* _Data entries_
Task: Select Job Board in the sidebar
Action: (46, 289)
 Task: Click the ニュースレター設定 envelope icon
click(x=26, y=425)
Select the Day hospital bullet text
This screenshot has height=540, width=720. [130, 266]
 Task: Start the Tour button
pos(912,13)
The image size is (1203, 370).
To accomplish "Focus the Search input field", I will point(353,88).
==
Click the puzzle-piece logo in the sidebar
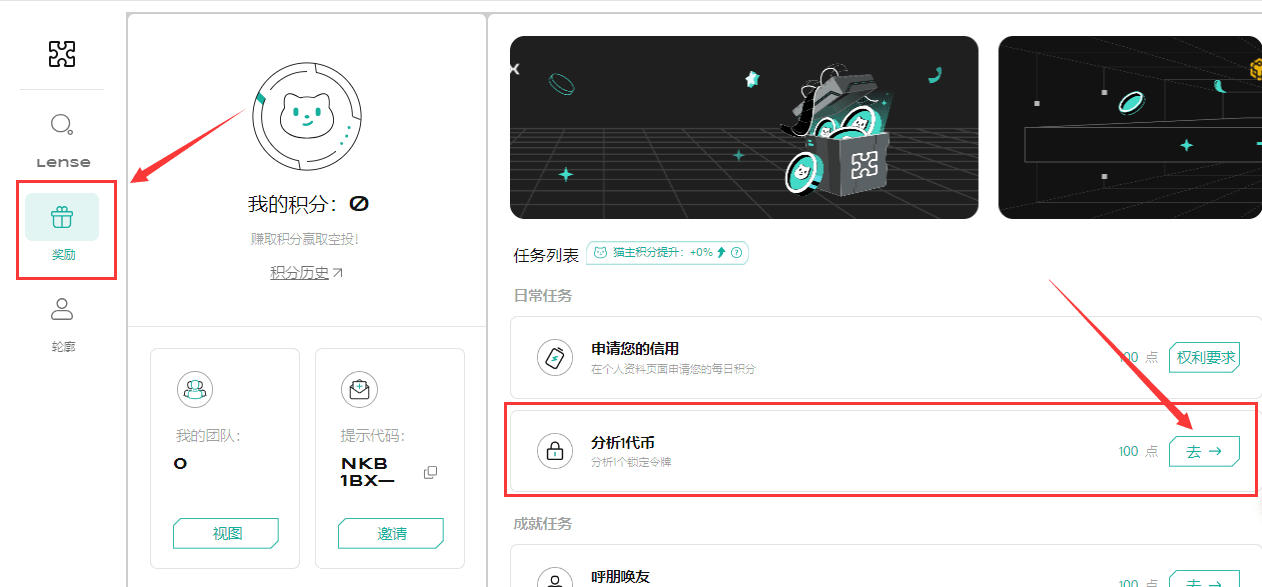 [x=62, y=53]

* _Your objective_
Pull out each line of the entries above that contains the word "Select", copying those lines in full.

* _Expected output_
Task: Select Job Board in the sidebar
Select the Day hospital bullet text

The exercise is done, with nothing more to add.